In this study, we present comprehensive data from the whole genome sequences of K. pneumoniae strains isolated from neonatal, adults, and tap water from a tertiary care hospital in Pakistan. We observed significant genomic diversity amongst our sequenced isolates. The water isolate exhibited similar resistance determinants and the highest number of virulence genes, a finding of particular concern. Our results indicates high burden of antibiotic resistance and virulence associated genes among K. pneumonia bacterial isolates, which are putatively the main culprit to poor outcome of antibiotic treatment leading to high mortality rate. The presence of various MGEs in close association with the ARGs indicates their role in HGT between diverse organisms. We also found that spontaneous mutations in porin related genes specific for the active uptake of carbapenem antibiotic e.g. OmpK35 and OmpK36 lead to the loss of porin protein function, thus causing increased bacterial resistance toward carbapenems. The phylogenomic analysis revealed the close association of our isolates with strains from China, India and USA, indicating the global spread of MDR and XDR sequence types. This study shows an urgent need for epidemiological and molecular studies to develop a better understanding of antibiotic resistance dynamics and for guiding potential treatment of multi-drug resistant K. pneumoniae infections.

Materials and methods

Microbiology of bacterial isolates

We collected 215 Klebsiella pneumoniae isolates from a local tertiary care hospital during February 2019–February 2021 in Pakistan and classified these bacterial strains on the basis of their phenotypic antimicrobial resistance profiles. The isolates were collected from diverse age groups with the maximum number of isolates (n = 95) collected from neonates and infants accounting for 45% of the collection. Among 215 isolates, 64 were collected from blood, 58 from pus, 41 from urine, 12 from non-bronchoscopic lung lavage (NBL), 9 each from sputum & tips, 6 from fluids, 4 from swabs, 2 from tissue and 8 from hospital tap water.

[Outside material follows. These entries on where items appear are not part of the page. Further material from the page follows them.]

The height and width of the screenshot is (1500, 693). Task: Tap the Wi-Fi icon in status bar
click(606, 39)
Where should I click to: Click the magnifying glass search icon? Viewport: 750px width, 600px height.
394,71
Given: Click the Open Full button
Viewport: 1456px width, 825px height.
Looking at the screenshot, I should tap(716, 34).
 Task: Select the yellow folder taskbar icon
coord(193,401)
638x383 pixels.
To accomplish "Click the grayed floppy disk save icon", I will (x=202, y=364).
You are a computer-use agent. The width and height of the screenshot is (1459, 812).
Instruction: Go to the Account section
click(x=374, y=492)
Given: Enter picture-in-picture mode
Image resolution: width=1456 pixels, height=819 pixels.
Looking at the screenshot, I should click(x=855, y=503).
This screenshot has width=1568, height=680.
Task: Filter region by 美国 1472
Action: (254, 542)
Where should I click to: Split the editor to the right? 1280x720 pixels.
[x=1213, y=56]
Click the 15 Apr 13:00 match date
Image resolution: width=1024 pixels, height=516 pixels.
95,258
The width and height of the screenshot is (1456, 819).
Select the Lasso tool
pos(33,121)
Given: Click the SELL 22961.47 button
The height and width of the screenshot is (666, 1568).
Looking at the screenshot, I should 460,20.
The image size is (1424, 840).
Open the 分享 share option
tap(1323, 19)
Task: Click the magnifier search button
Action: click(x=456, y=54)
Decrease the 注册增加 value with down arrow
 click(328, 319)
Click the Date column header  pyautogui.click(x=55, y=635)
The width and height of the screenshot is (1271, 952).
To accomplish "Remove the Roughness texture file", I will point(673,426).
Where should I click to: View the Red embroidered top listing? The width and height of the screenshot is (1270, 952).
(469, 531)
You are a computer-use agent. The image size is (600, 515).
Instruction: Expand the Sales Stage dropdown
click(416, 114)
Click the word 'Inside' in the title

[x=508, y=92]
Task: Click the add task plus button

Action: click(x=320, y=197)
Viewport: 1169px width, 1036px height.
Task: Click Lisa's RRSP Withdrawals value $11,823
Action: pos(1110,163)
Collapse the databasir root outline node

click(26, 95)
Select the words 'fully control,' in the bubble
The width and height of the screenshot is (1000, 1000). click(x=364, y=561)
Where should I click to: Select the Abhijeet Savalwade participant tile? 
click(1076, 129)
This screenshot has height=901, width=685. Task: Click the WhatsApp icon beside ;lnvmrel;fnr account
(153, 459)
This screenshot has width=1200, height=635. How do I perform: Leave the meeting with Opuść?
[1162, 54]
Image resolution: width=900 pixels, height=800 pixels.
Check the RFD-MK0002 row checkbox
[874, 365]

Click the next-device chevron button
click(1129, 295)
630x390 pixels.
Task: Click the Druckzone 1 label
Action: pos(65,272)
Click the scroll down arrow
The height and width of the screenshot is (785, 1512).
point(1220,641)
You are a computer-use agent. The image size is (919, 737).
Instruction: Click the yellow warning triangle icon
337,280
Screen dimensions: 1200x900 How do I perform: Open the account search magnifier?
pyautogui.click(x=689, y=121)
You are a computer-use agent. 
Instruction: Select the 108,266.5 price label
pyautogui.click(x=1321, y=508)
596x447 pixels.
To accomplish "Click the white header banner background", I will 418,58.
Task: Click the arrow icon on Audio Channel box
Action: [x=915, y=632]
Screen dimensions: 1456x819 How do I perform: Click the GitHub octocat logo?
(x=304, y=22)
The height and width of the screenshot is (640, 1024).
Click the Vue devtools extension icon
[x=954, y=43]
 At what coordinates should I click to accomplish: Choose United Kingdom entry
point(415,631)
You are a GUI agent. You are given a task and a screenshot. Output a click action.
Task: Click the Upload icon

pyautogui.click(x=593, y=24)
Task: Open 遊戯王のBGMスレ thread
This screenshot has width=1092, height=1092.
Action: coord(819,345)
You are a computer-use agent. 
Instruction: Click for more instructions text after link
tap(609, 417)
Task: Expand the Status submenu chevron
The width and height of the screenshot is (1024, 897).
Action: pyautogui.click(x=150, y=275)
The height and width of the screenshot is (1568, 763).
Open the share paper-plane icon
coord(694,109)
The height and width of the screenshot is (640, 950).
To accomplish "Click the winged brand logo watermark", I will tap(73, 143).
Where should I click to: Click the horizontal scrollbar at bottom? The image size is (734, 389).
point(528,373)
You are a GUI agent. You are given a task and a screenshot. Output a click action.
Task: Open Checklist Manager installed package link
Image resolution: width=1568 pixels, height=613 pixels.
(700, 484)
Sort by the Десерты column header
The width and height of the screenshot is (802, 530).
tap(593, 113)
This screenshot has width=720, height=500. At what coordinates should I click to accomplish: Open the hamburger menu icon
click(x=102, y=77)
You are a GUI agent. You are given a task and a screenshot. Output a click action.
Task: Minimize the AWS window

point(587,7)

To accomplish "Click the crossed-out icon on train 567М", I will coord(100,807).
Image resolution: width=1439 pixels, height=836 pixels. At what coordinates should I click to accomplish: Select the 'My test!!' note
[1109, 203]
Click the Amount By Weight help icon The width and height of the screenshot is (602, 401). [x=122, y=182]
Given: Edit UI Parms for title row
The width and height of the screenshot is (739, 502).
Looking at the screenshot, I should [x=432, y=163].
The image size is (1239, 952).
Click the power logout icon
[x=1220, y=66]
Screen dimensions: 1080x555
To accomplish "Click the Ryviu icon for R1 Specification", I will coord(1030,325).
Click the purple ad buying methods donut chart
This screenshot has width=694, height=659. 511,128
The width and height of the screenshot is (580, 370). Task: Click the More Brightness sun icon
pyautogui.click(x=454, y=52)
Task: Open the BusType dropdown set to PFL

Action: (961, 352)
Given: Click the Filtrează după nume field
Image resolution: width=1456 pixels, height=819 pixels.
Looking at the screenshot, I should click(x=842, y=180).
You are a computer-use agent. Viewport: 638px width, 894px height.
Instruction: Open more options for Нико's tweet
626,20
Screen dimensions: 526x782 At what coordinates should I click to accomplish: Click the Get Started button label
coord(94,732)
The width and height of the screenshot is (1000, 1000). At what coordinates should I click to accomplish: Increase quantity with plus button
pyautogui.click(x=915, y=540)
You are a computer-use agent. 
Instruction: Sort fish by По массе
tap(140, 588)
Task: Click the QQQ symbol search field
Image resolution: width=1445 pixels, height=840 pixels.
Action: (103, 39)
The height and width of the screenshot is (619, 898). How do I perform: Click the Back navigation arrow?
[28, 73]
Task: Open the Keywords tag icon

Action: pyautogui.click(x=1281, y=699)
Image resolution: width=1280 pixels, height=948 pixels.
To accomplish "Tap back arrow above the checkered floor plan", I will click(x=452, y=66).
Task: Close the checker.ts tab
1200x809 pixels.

AST profiling & biofilm assay

The Kirby-Bauer disk diffusion method on Mueller-Hinton agar (Hardy Diagnostics) was used for antibiotic susceptibility testing (AST) following the Clinical and Laboratory Standards Institute (CLSI 2018) M100-S28 guidelines [58]. The isolates were tested against various classes of antibiotics including penicillin, aminoglycoside, fluoroquinolone, cephalosporin, carbapenem, phenicols and fosfomycin.

Detection of biofilm formation was performed by methods previously described [59]. Overnight cultures in fresh LB broth were inoculated in each well of a sterile 96-well polystyrene plate. After static incubation at 37 °C, the bacteria were stained for 20 mins with 0.5% crystal violet dye. After discarding the supernatant and washing with deionized water was performed thrice thus removing unattached cells. Later on, 95% ethanol was used for the elusion of the dye, and the optical density was determined at OD550nm. NTUH-K2044 strain, notorious as biofilm former, was selected as a positive control [59]. The biofilm assay was conducted in triplicates for each isolate.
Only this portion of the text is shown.